When a tumour compresses the spinal cord, previous options treatment included spinal decompression, a surgical procedure to relieve pressure, spinal decompression and radiotherapy, stereotactic radiosurgery, or laser interstitial thermal therapy. Each of these treatments, however, is associated with serious risks. Some patients are unsuitable candidates for surgery, and some who undergo it may not recover rapidly, delaying radiotherapy. Radiation dose delivery may be limited by the tumour’s proximity to the spinal cord, therefore reducing the effectiveness of radiotherapy. And ablative techniques such as laser interstitial thermal therapy may cause permanent neural burn injury.
“The main advantage of cryoablation over heat-based ablation modalities such as radiofrequency ablation is a visualization of a distinct edge of ablation, which can be monitored as a black ovoid region on standard MRI,” the authors state. “Another advantage of cryoablation … is the reduced risk of injuring adjacent structures, such as carotid artery walls, leading to dissection and blowout, or central nervous structures, which have no ability to regenerate.”
Cryoablation also enables a patient to regrow previously eroded bone and regenerate cortex and marrow architecture, which does not happen after surgical resection or heat-based ablative treatments.
MRI provides excellent visualization and nearly real-time imaging of a tumour, the ablation zone and involved neural structures. It is also better than CT at visualizing the cryoablation zone and the adjacent spinal cord as, with CT, the high radiodensity of bone can obscure the low-radiodensity ice ball. Unlike CT, MRI can also be used to accurately image epidural tumours invading or compressing central nervous system structures.
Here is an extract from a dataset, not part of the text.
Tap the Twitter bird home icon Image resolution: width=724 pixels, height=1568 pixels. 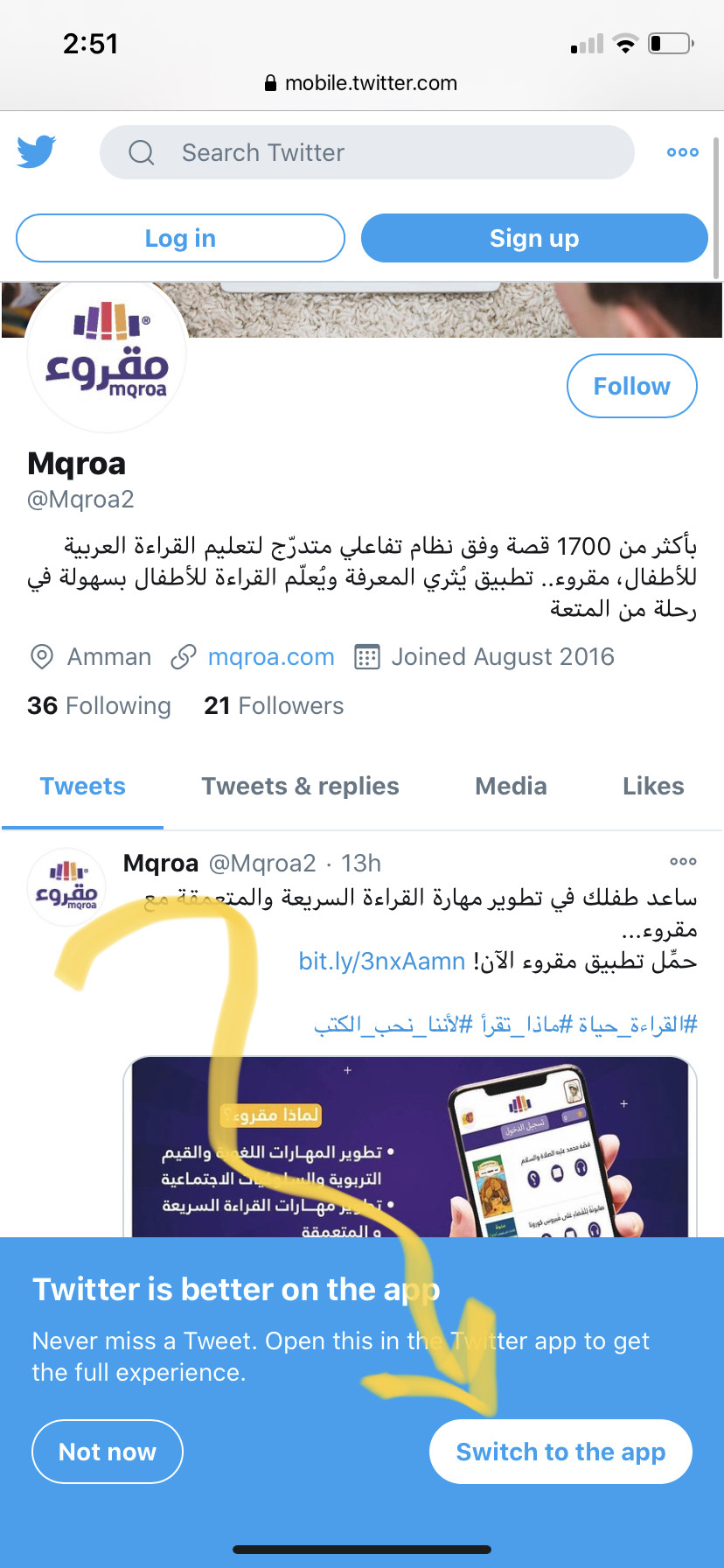[x=37, y=151]
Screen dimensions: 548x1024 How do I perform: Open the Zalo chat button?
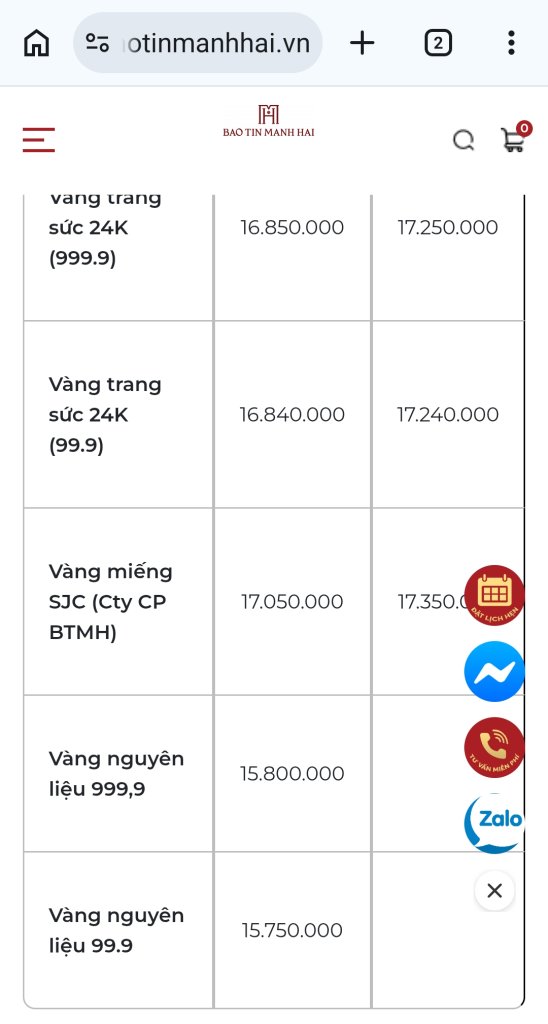pos(494,823)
The MRI-guided cryoablation process
Lead author Thomas Lee, a neuroradiologist at Brigham and Women’s Hospital, told Physics World that the hospital’s MRI-guided operating suite was made possible through the vision of the late neuroradiologist Ferenc Joelsz, known for his breakthrough contributions in image-guided therapy.
The cryoablation procedure often begins by using CT guidance to drill into the bone for cryoprobe placement. The authors note that MRI can be used alone to place the cryoprobe if bone along the necessary path has already been completely eroded. Once the cryoprobe is in position, the team employ MRI to monitor the growth of the cryoablation zone using standard axial and sagittal T2-weighted MR images. These can be acquired as rapidly as every 0.5 s, although are usually tailored to 1 min sequences in a 3T MRI.
Treatment comprises an initial cryoablation freeze for approximately 10 min, followed by a 5-min active thaw and a second freeze. The total procedure time varies between a couple of hours to an entire day depending on the complexity of cancer. “Much of the time is in preparing the patient for the operating room and placing the cryoablation probe to avoid critical structures,” Lee explains. “This is usually an outpatient procedure, and patients can leave the hospital several hours after its completion.”
Lee and his team have now performed 11 MRI-guided cryoablation procedures for spinal canal decompression, and a total of 76 MRI-guided cryoablations in the head, neck, and spine. He believes that Brigham and Women’s Hospital is the only hospital in the world currently performing MRI-guided cryoablation for spinal canal decompression.
“In addition to disease affecting the spinal cord, we have started treating a disease affecting the brain,” he says. “It is an exciting new field where disease affecting the brain or spinal cord and minimally invasive treatment can be seen together on MRI to help patients. Basically, people about to be paralysed by cancer can now have hope that their cancer can be frozen with a needle and that they can walk out the same day knowing that within the next month cancer will die and their spine will regenerate on its own.”